Debian 12 “Bookworm” has been released after 10 months of development. It comes with long-term kernel 6.1 and almost 64,500 updated software packages, with over 11,000 of them being new. One of the significant changes in this release is improved firmware handling. Proprietary firmware has been moved to a separate repository for the APT package manager, making it easier to update non-free firmware. Furthermore, non-free firmware has been integrated into the official installation media, which may damage the open-source-only dogma.
In addition, Debian 12 has dropped an insecure apt-key for managing repository signatures.
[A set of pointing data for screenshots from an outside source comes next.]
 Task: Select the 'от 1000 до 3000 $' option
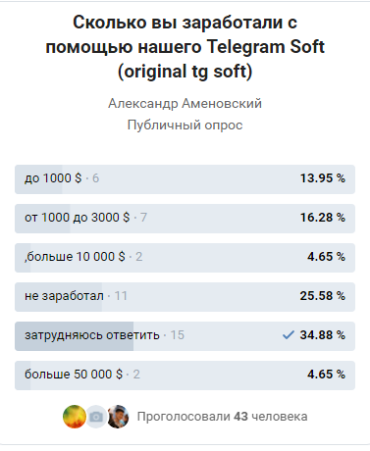pyautogui.click(x=185, y=219)
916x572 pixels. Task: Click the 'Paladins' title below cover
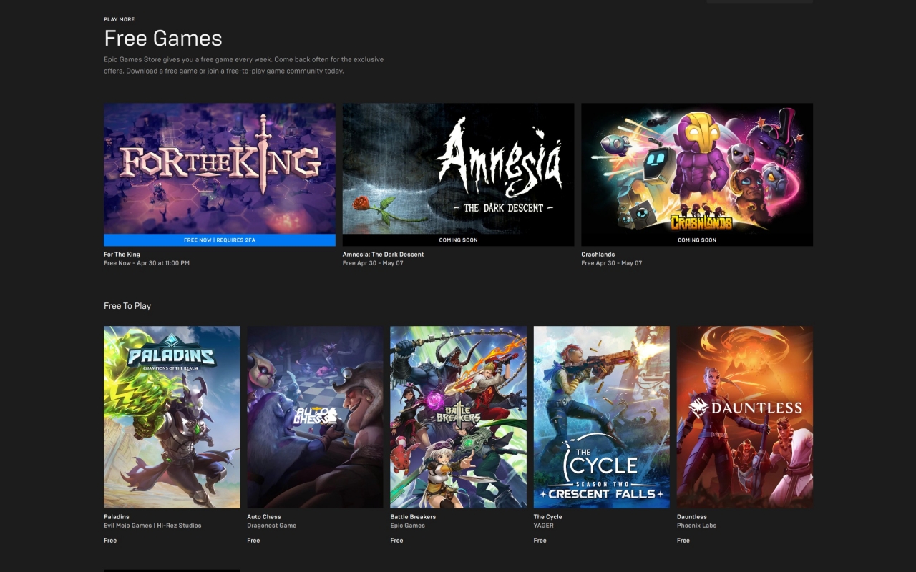(x=117, y=517)
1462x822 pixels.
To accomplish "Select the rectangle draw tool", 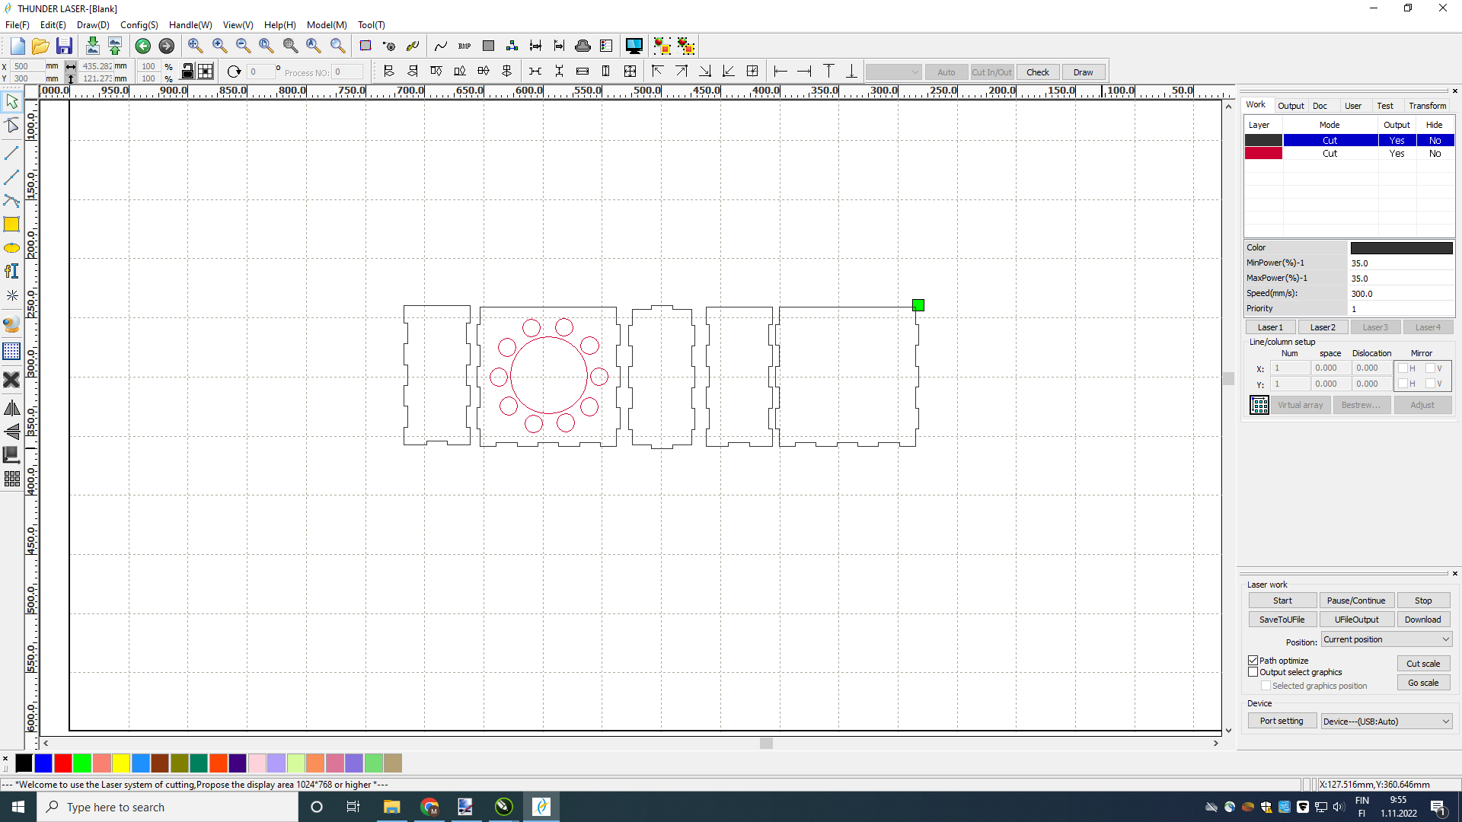I will pos(12,224).

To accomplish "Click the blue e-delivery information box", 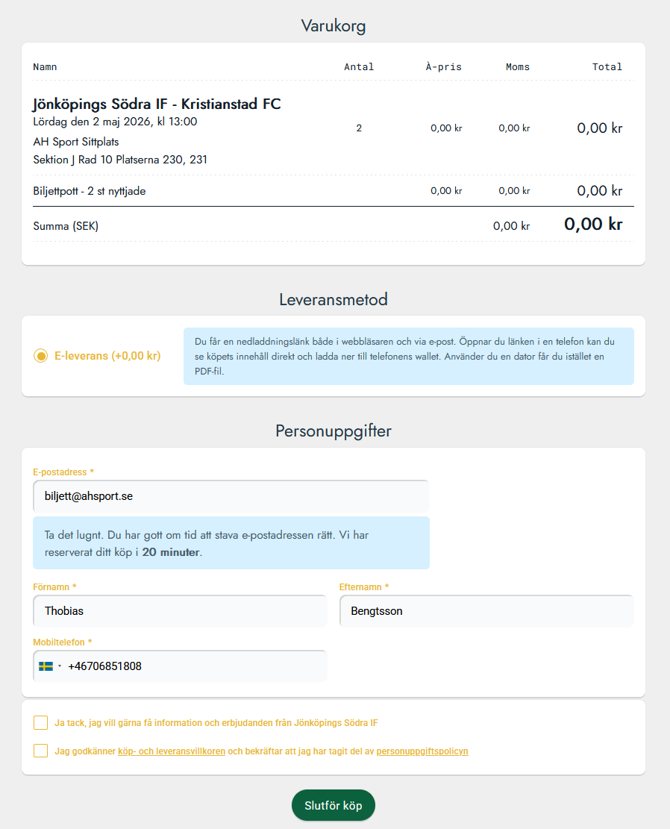I will (x=408, y=356).
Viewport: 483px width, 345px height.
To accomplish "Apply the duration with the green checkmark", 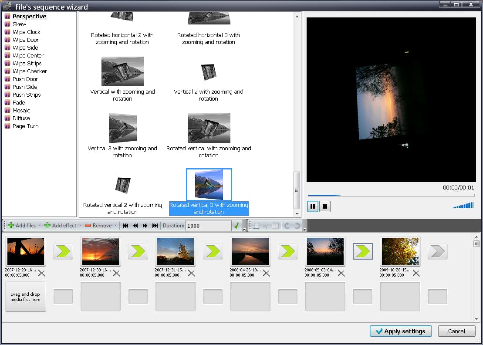I will [x=237, y=226].
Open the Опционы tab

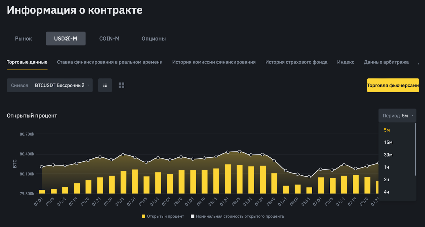(154, 39)
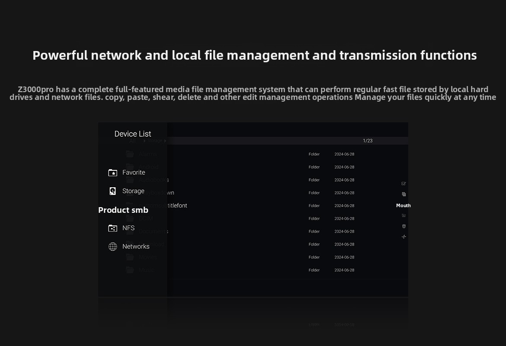Click the Networks label

[x=136, y=247]
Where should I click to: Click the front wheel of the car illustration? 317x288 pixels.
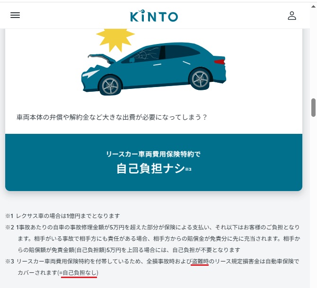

This tool was deprecated in the Debian’s predecessors, and now, the new Debian has put an end to it with apt-key managing all public keys centrally.
KDE Plasma 5.27 and GNOME 43 are the desktop environments for Bookworm, along with Xfce 4.18, LXDE 11, and MATE 1.26. However, GNOME’s switch to GTK4 has made it difficult for screen readers to work on it. Thus, Debian recommends screen reader users to switch to the MATE desktop.
Debian 12 does not use os-prober by default, making it easier for the update to not cause any complications. It also runs on different architectures, including 64-bit and 32-bit PCs, ARM EABI, ARM Hard Float, MIPS-based systems, PowerPC systems, and even an IBM mainframe System z.
Debian 12 is a solid makeover of the Linux distribution, positioning itself conservatively and stably for the next few years. Users can upgrade from its predecessors, Debian 10 “Buster” and Debian 11 “Bullseye,” but those two will continue to receive updates until 2024 and 2026, respectively. Debian 12 Bookworm can be downloaded from debian.org.